## Data shown:
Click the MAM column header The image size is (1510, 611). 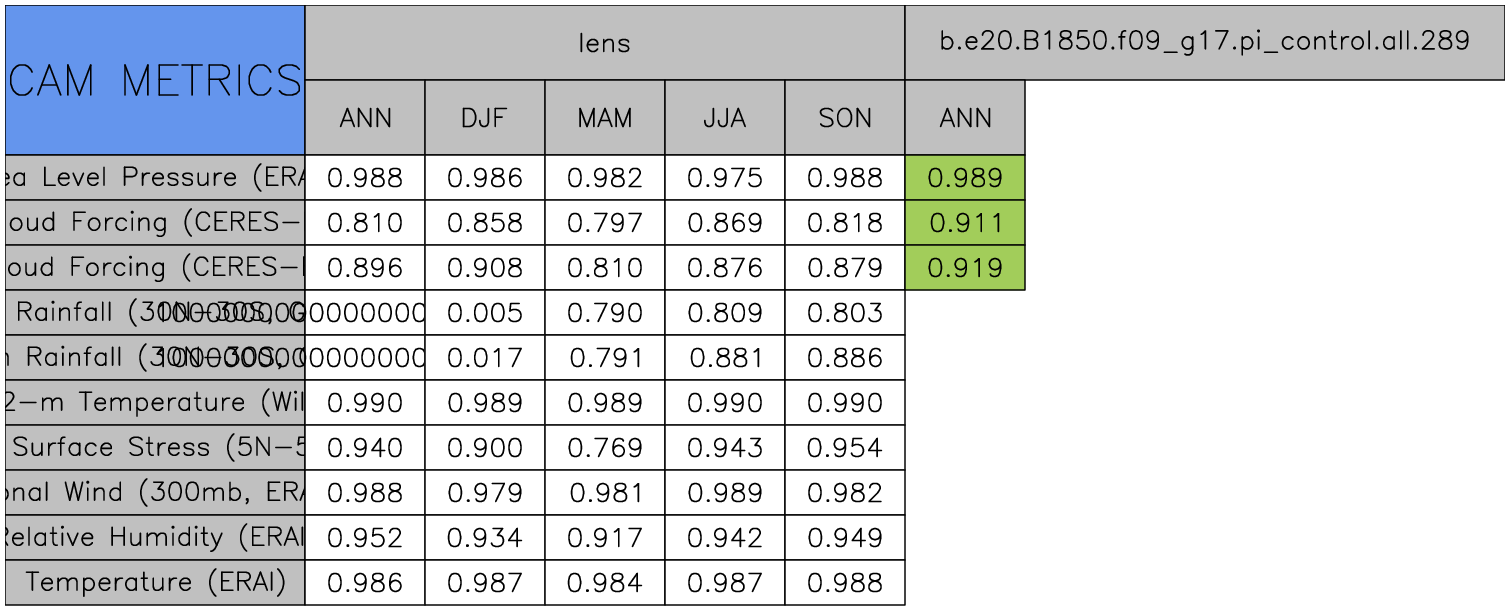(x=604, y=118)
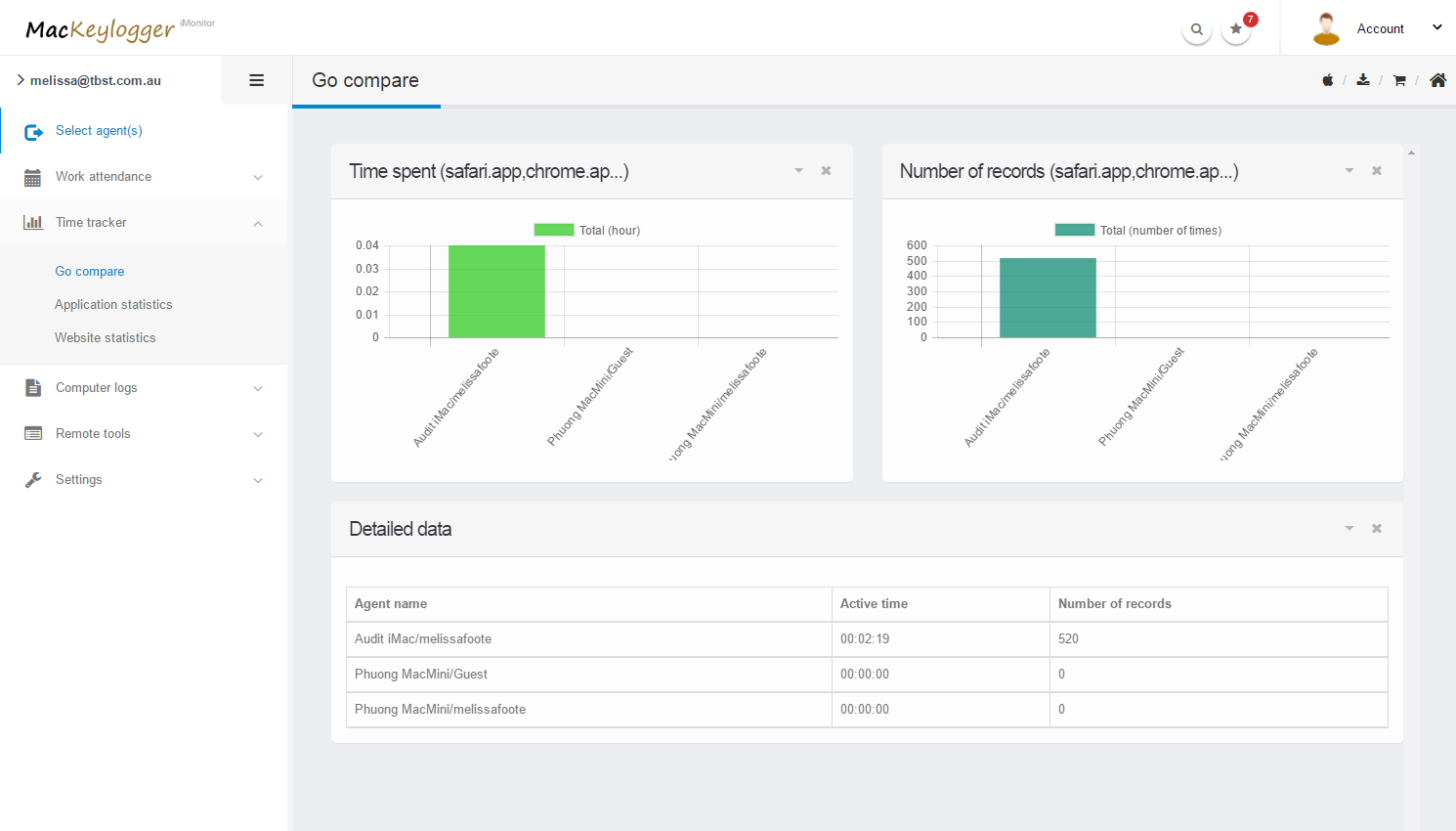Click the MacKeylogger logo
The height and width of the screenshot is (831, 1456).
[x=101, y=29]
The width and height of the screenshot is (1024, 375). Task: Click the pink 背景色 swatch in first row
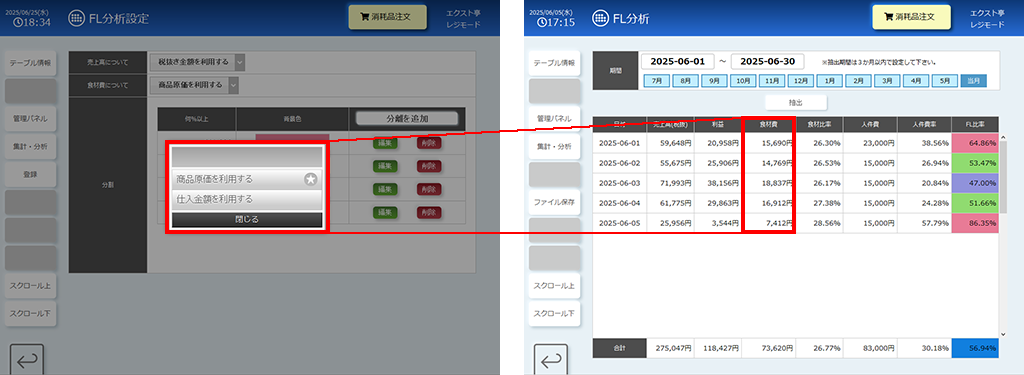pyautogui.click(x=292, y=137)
...
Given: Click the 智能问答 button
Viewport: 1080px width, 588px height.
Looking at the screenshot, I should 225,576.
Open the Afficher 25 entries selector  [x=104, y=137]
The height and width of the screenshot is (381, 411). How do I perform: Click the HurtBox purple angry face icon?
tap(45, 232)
* * *
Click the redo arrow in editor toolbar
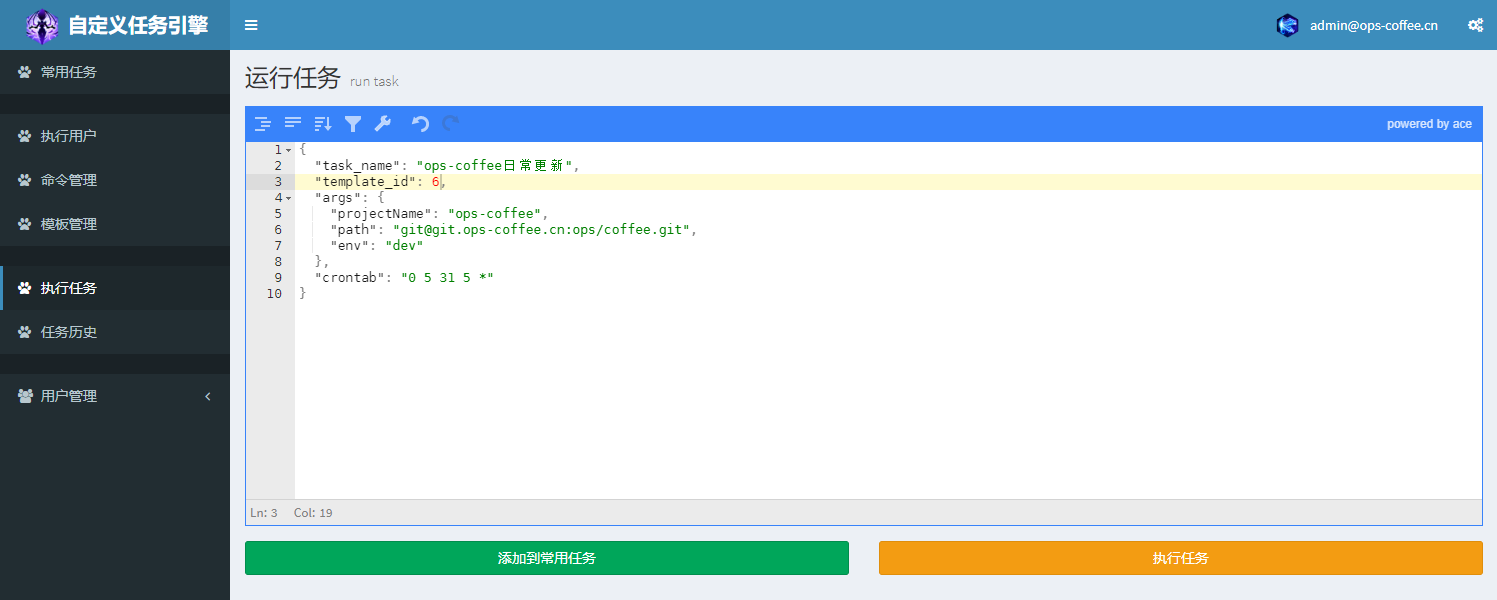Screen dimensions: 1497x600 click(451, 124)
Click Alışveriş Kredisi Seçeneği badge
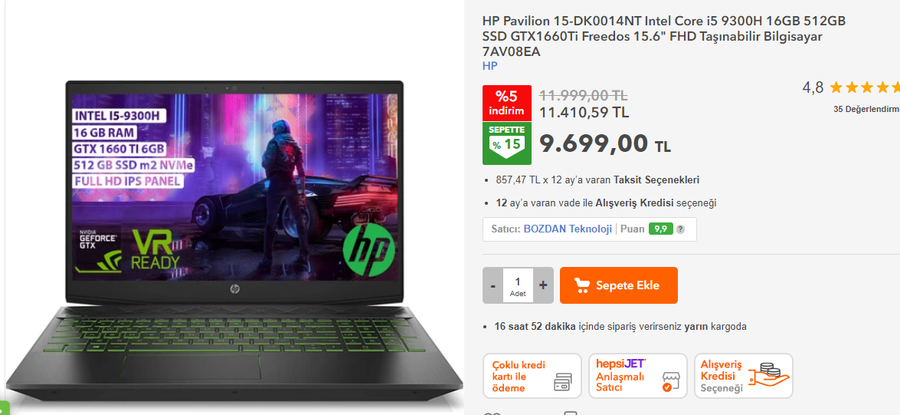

## Your task:
Take the records above and return, word for word, only the lines that fall from the line with "Given: Click the 智能问答 button" to the line with "Open the Afficher", both of them included.

## Solution to this problem:
Given: Click the 智能问答 button
Viewport: 1080px width, 588px height.
Looking at the screenshot, I should 225,576.
Open the Afficher 25 entries selector  [x=104, y=137]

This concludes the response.